** Opening AVAILABLE DATA block **
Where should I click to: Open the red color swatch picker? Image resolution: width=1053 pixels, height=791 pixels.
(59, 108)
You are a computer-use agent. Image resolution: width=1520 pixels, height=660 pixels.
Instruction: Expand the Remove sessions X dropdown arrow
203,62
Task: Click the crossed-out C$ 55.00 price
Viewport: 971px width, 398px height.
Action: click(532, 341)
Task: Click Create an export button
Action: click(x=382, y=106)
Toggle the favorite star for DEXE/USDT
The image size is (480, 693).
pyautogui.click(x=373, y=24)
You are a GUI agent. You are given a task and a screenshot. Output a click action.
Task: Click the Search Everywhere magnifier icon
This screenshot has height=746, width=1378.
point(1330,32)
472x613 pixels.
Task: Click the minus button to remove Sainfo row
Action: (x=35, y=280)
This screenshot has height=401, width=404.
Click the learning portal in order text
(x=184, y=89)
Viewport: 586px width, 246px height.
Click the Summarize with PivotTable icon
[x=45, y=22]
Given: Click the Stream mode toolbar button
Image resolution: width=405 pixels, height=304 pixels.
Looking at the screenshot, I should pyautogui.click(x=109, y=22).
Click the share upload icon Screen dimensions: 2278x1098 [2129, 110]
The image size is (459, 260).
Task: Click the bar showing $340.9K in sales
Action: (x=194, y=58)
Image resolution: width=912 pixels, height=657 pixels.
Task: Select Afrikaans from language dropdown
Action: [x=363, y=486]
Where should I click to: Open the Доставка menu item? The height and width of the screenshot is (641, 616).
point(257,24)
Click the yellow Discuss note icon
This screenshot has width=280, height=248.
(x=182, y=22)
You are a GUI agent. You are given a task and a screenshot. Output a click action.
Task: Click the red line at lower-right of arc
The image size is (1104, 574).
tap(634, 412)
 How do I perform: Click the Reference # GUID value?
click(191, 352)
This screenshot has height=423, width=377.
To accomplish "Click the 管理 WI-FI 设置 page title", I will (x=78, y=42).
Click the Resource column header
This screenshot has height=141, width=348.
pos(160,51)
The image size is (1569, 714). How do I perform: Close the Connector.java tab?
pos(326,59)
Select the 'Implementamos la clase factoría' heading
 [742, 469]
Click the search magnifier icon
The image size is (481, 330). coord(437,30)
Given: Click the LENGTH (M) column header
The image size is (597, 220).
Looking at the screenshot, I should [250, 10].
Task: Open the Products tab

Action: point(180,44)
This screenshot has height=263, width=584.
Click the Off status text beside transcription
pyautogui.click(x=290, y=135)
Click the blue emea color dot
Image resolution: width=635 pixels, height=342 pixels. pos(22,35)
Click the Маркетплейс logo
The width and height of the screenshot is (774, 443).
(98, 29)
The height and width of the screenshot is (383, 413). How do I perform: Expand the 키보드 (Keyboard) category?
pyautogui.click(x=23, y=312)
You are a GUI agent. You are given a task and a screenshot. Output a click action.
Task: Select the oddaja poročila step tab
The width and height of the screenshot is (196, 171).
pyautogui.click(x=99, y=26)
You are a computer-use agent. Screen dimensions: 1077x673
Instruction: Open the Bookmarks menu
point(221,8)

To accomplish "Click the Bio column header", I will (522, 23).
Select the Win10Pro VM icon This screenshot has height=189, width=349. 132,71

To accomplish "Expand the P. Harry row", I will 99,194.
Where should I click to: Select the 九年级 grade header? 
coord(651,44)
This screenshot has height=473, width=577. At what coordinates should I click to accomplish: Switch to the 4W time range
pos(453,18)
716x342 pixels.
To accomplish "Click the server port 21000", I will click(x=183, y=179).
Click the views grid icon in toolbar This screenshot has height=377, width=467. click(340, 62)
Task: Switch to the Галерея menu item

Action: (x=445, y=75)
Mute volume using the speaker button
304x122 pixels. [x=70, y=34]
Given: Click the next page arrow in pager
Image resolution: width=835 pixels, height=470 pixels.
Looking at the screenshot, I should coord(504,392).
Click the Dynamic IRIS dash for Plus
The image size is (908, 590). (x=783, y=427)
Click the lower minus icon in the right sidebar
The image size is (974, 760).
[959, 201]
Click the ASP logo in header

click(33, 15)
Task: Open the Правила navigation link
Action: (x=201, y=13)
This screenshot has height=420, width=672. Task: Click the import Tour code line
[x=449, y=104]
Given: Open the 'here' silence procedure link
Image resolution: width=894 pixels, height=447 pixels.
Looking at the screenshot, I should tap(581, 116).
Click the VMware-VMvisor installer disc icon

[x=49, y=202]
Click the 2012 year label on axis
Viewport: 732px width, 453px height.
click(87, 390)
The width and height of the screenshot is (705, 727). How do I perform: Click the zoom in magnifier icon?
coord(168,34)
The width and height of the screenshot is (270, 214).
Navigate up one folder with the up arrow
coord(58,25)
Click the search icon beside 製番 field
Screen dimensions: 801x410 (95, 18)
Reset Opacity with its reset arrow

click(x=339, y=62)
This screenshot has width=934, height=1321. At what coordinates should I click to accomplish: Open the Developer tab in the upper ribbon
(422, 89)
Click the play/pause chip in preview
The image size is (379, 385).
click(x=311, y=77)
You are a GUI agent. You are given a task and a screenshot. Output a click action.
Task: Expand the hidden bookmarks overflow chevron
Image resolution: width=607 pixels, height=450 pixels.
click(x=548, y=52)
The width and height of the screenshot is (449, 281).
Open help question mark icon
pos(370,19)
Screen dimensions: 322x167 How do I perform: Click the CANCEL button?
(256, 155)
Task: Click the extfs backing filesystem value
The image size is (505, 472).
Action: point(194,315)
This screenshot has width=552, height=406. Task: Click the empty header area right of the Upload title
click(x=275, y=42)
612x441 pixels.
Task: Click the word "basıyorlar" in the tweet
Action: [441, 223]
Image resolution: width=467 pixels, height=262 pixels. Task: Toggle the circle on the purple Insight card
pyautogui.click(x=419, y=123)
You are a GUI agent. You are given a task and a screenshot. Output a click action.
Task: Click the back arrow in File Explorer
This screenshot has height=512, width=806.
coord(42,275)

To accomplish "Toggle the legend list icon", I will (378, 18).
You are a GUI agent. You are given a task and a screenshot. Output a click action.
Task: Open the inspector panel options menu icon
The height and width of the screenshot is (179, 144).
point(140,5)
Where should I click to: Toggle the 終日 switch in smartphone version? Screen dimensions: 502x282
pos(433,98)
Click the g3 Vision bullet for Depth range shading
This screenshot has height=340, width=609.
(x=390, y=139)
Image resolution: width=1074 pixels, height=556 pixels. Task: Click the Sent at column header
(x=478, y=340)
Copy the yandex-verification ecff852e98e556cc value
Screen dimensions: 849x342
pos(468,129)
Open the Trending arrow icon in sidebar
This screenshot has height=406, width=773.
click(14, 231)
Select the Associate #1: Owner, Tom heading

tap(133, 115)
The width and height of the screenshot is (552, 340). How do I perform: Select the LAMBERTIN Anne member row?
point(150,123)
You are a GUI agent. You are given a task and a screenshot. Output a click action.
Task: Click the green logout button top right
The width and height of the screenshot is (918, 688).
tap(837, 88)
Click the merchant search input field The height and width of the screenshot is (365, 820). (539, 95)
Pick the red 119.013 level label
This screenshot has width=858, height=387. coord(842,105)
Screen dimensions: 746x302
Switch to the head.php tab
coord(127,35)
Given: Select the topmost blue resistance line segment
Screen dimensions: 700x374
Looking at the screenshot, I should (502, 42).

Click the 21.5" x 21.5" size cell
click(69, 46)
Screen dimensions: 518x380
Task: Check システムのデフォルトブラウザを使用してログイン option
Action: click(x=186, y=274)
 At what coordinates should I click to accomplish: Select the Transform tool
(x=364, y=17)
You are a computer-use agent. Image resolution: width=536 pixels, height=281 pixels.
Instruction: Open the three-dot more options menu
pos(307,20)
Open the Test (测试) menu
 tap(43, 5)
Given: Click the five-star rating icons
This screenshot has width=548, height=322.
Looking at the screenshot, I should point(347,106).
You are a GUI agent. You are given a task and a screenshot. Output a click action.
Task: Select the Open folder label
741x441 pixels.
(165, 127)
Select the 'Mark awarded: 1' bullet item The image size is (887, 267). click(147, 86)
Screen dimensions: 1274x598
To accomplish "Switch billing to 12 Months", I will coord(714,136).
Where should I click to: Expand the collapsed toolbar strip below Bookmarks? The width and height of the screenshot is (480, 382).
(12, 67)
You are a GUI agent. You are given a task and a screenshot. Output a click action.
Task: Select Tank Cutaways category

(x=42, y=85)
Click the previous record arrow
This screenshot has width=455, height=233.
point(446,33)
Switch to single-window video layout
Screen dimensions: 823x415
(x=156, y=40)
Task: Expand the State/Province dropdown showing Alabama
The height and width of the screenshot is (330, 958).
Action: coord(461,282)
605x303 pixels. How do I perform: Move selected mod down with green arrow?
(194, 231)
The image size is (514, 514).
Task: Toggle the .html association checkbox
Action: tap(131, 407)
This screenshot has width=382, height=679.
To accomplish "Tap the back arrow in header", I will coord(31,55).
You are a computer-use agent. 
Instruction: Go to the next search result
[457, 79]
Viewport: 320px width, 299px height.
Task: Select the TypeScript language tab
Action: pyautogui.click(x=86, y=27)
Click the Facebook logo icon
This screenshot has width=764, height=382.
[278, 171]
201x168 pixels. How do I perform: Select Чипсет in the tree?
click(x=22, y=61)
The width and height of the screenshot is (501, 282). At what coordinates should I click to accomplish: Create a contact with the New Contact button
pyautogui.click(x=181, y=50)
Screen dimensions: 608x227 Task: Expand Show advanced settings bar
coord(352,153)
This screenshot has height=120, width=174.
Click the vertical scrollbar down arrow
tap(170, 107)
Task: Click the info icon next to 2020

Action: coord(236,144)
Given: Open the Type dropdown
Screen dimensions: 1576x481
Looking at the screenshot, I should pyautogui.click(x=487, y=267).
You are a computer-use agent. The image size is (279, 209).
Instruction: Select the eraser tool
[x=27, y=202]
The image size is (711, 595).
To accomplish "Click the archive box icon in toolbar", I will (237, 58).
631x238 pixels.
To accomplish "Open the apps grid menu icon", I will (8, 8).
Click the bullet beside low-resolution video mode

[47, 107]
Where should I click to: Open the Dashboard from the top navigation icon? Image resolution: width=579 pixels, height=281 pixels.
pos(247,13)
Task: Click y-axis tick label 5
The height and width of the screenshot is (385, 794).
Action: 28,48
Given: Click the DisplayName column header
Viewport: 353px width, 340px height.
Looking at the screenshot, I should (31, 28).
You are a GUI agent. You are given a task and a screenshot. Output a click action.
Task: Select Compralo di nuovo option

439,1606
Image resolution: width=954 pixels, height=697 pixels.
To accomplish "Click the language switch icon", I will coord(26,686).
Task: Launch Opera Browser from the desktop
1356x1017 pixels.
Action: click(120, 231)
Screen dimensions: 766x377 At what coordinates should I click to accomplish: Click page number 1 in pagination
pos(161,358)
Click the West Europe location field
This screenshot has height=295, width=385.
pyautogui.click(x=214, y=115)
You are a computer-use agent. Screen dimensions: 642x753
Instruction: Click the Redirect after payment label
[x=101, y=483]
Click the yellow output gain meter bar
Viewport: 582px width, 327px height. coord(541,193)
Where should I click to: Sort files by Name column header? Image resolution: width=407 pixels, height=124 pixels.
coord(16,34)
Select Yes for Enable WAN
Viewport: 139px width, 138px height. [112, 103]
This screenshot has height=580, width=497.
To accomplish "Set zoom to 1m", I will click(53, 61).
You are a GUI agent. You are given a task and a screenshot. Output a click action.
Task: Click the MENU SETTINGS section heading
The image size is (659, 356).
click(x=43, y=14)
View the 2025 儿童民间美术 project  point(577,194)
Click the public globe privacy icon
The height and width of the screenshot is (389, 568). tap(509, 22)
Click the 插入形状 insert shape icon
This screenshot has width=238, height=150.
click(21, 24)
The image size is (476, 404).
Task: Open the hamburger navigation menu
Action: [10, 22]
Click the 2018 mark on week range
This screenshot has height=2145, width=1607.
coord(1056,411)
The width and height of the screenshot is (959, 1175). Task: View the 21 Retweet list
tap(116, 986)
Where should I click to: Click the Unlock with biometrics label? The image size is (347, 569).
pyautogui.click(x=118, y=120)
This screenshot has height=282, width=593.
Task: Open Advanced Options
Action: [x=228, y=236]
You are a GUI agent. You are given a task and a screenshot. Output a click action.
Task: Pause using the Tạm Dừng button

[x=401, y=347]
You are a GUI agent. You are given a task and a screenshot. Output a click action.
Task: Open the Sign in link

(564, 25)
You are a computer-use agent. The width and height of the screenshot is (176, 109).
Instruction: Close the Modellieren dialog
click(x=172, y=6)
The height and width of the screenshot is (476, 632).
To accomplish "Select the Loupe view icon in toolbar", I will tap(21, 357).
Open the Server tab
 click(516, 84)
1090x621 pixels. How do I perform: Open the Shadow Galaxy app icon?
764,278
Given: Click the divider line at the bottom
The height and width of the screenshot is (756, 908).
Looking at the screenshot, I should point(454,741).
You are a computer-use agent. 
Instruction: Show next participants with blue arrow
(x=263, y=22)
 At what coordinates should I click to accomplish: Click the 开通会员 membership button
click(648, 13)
** Closing AVAILABLE DATA block **
### YOUR OBJECTIVE
Working down the entries above, count each line in which "computer" occurs, and state only the resulting number.

### THE COMPLETED TASK
8